Boeing clarifies Dreamliner delays
16 / 04 / 2008
BOEING officially announced its revised plan for first flight and initial deliveries of the 787 Dreamliner that includes additional schedule margin to reduce risk of further delays on the programme.
First flight is being rescheduled due to slower than expected completion of work that travelled from supplier facilities into Boeing’s final assembly line, unanticipated rework, and the addition of margin into the testing schedule. The schedule now targets approximately 25 deliveries in 2009.
First flight of Dreamliner will move into the fourth quarter of this year rather than the end of the second quarter, and first delivery is now planned for the third quarter of 2009 instead of first quarter.
Company officials expressed confidence in the new plan and the steps being taken to accelerate programme performance.
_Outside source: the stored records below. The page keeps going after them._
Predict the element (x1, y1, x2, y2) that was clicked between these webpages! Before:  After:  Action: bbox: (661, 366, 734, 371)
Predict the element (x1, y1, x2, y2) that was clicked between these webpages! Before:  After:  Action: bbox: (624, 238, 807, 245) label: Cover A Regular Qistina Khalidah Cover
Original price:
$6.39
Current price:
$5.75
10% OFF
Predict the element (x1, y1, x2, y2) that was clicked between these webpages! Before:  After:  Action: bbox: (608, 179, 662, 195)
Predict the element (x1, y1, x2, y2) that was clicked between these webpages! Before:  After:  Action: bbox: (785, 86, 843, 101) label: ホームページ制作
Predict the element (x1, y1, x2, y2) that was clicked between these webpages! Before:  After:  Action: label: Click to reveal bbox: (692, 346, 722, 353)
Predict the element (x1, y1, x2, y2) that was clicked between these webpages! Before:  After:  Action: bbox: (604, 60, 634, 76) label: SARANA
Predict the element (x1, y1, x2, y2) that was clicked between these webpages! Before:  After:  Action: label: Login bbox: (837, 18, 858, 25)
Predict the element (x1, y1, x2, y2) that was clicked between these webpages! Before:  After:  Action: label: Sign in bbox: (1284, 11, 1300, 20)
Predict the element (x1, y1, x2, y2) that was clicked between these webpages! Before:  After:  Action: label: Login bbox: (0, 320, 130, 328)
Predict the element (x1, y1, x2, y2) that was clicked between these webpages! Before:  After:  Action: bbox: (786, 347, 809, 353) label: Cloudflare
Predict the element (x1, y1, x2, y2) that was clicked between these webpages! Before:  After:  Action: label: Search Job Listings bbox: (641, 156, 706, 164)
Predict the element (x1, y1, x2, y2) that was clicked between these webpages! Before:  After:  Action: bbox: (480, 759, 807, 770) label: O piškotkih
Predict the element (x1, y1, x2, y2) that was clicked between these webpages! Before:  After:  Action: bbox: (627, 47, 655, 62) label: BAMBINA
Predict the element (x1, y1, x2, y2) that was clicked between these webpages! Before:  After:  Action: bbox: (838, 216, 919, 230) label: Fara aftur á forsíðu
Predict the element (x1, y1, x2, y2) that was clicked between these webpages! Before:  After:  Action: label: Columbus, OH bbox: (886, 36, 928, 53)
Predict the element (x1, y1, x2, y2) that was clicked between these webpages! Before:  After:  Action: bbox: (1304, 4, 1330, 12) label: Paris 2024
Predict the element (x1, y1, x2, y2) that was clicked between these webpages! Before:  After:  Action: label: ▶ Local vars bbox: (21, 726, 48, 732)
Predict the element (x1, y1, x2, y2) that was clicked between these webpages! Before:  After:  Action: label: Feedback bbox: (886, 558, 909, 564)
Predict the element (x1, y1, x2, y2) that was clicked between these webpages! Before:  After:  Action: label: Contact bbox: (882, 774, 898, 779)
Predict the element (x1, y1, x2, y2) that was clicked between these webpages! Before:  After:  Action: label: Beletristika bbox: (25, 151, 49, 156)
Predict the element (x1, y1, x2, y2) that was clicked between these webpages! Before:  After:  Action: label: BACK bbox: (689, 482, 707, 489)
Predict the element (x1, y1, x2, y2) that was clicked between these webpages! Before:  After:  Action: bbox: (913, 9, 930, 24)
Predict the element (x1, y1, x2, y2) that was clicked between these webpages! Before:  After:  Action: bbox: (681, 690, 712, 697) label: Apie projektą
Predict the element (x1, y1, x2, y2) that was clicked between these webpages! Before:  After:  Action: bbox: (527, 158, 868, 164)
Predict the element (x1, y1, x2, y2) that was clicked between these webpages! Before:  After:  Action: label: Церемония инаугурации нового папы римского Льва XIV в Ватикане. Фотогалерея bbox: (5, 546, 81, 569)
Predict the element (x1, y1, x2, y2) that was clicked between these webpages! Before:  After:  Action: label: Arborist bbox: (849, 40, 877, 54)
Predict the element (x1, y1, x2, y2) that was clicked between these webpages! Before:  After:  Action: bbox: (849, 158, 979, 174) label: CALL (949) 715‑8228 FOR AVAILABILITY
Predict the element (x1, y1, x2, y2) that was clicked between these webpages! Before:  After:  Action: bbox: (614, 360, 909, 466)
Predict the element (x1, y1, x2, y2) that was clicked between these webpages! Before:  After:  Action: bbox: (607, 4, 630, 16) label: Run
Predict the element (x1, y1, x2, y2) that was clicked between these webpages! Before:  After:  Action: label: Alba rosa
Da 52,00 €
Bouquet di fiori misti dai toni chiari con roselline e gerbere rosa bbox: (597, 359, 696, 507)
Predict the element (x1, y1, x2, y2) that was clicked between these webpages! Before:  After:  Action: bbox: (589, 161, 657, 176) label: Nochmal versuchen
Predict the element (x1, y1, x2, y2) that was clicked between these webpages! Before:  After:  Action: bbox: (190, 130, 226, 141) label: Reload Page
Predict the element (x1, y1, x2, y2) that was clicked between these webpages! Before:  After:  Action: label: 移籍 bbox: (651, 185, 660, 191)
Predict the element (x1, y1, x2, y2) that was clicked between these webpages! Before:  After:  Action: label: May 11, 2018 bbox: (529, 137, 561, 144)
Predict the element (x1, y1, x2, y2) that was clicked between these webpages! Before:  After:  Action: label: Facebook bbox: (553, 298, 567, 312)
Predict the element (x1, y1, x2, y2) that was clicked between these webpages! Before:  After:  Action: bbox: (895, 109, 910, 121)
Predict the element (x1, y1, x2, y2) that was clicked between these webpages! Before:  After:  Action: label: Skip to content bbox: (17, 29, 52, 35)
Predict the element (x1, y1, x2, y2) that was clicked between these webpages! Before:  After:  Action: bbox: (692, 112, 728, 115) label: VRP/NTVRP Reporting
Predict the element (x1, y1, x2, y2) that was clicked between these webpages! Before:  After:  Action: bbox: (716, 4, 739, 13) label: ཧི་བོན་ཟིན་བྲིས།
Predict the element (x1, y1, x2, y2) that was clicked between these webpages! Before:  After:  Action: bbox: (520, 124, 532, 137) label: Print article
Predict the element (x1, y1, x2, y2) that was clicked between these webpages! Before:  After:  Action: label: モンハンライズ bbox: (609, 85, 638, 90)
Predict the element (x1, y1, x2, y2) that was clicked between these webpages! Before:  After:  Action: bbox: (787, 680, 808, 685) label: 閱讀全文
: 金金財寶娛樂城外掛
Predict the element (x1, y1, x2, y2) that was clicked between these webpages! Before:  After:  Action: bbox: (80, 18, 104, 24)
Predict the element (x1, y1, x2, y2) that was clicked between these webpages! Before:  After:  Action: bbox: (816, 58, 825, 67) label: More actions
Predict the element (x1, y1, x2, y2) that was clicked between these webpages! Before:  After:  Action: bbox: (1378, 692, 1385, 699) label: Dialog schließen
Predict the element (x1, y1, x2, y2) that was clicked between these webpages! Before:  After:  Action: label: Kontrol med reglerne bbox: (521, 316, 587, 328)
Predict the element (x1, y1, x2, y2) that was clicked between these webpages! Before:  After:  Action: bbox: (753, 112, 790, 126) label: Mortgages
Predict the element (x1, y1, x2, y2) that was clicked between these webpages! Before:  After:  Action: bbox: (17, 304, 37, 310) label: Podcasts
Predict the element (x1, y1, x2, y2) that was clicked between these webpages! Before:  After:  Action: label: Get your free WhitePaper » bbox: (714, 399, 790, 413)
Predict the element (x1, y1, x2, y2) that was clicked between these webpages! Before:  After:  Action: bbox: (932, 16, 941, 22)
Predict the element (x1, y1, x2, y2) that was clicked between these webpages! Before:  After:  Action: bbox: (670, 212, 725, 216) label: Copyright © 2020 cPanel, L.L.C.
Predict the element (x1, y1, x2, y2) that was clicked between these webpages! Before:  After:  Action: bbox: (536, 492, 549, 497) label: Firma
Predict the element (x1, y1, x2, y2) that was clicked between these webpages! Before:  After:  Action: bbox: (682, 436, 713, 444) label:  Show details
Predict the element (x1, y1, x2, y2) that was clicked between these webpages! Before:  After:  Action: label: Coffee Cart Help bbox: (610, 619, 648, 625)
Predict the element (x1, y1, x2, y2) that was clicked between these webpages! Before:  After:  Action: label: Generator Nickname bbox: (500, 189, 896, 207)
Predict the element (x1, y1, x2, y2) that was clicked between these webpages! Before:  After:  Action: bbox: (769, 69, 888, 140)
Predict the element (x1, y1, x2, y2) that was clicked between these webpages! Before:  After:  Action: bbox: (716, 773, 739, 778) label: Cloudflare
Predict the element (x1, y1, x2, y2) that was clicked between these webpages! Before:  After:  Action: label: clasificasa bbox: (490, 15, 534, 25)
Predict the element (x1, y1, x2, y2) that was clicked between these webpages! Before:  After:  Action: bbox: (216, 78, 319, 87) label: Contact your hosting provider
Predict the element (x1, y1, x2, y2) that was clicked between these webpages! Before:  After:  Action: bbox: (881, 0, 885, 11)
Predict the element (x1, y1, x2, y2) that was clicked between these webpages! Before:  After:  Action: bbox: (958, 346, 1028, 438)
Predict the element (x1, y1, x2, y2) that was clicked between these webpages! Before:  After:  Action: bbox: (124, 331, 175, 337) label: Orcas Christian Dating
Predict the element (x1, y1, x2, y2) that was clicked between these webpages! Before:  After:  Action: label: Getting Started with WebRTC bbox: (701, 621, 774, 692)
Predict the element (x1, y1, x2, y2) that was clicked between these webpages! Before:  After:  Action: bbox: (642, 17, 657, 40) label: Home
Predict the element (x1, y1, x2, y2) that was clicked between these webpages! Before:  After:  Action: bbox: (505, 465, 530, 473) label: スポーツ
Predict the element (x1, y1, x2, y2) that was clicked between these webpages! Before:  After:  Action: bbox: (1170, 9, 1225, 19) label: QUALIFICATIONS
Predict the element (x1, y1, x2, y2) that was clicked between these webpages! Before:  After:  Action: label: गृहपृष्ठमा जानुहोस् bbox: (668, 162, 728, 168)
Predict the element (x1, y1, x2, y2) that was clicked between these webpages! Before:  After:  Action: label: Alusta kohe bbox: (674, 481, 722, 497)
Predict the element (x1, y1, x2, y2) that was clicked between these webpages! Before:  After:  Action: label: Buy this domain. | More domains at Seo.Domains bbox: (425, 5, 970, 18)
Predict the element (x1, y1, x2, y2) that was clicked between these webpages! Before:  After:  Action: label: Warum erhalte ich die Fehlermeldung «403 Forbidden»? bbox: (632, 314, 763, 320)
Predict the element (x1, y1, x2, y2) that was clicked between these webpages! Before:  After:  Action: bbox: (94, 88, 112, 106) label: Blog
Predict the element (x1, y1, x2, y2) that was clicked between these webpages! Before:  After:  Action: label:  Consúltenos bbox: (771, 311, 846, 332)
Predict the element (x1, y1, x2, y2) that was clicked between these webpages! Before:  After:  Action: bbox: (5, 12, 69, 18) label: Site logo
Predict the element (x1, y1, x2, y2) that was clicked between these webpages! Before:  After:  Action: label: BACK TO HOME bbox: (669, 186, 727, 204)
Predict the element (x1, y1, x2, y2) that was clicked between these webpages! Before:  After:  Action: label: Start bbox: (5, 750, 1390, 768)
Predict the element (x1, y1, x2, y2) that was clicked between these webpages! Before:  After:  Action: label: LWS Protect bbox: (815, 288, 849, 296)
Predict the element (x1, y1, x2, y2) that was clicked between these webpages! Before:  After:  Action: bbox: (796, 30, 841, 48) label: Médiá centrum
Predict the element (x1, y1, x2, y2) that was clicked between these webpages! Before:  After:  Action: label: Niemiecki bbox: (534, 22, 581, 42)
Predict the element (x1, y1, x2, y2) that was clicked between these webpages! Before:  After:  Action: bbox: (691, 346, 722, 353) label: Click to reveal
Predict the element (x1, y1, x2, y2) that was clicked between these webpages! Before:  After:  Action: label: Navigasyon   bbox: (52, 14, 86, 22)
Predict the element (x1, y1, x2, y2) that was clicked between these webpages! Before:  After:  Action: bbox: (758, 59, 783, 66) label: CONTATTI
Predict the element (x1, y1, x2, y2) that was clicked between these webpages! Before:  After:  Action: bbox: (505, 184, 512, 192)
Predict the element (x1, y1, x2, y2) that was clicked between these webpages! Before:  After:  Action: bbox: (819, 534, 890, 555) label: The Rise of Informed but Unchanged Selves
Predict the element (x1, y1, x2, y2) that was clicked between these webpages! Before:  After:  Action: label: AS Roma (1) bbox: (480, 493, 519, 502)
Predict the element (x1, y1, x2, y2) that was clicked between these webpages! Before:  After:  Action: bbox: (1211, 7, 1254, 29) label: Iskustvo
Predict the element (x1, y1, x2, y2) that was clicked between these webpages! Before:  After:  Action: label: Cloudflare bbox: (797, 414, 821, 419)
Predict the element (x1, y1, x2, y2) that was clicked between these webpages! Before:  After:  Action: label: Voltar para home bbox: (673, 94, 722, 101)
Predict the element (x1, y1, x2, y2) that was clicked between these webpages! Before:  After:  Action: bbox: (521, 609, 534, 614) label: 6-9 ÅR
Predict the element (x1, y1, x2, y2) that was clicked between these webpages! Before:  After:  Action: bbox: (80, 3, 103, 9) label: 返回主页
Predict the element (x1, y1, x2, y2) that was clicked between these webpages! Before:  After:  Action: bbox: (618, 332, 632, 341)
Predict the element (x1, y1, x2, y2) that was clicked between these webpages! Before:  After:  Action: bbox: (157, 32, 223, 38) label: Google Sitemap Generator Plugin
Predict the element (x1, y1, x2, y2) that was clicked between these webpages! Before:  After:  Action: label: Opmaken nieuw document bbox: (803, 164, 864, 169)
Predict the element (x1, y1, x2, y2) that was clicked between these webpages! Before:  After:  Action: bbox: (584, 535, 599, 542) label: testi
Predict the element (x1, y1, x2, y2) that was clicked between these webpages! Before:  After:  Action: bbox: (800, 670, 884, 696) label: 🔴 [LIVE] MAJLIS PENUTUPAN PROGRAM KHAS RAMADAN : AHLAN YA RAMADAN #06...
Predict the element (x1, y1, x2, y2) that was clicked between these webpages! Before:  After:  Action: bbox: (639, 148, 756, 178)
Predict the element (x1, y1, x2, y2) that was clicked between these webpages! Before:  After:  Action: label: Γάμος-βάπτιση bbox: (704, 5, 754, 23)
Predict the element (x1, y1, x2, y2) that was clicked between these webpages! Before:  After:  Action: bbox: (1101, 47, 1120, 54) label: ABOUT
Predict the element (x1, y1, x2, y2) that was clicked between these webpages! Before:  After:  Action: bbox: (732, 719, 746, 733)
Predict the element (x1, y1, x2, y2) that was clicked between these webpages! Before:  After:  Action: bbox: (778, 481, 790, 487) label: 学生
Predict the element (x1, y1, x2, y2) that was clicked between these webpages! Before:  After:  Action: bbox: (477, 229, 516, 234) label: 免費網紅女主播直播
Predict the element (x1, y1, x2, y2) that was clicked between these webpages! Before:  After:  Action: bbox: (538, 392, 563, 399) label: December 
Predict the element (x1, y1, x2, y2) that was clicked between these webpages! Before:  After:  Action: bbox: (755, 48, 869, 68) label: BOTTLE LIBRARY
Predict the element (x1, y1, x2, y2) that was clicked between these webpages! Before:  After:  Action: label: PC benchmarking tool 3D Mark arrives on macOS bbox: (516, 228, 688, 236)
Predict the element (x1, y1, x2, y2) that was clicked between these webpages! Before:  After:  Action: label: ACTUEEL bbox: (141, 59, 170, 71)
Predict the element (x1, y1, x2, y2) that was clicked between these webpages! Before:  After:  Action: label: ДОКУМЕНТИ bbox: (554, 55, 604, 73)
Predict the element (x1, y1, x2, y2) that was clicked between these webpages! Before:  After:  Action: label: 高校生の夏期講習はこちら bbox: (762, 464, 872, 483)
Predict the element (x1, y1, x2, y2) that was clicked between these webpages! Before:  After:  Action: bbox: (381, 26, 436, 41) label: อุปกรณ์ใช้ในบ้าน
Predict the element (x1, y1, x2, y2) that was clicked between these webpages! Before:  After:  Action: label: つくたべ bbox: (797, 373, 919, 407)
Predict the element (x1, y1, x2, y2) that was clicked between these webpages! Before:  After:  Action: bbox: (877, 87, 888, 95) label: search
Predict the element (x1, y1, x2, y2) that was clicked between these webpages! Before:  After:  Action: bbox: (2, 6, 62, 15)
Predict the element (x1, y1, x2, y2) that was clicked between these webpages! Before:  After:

“Over the past few months, we have taken strong actions to confront and overcome start-up issues on the programme, and we have made solid progress,” said Boeing Commercial Airplanes president and chief executive officer, Scott Carson. “Nevertheless, the travelled work situation and some unanticipated rework have prevented us from hitting the milestones we laid out in January. Our revised schedule is built upon an achievable, high-confidence plan for getting us to our power-on and first-flight milestones.
“We deeply regret the disruption and disappointment these changes will cause for our customers, and we will work closely with each of them to minimise the impact. We have taken significant action to improve supply chain and production system performance, such as our investment in Global Aeronautica, but based on our assessment, the prudent course is to proceed with a more gradual ramp up to full-rate production,” said Carson.
The manufacturer faces compensation claims from airlines affected by the delays and will be desperate to ensure it does not fall into the same trap as Airbus did with the A380, by missing revised targets on a number of occasions, adding to the frustration of customers.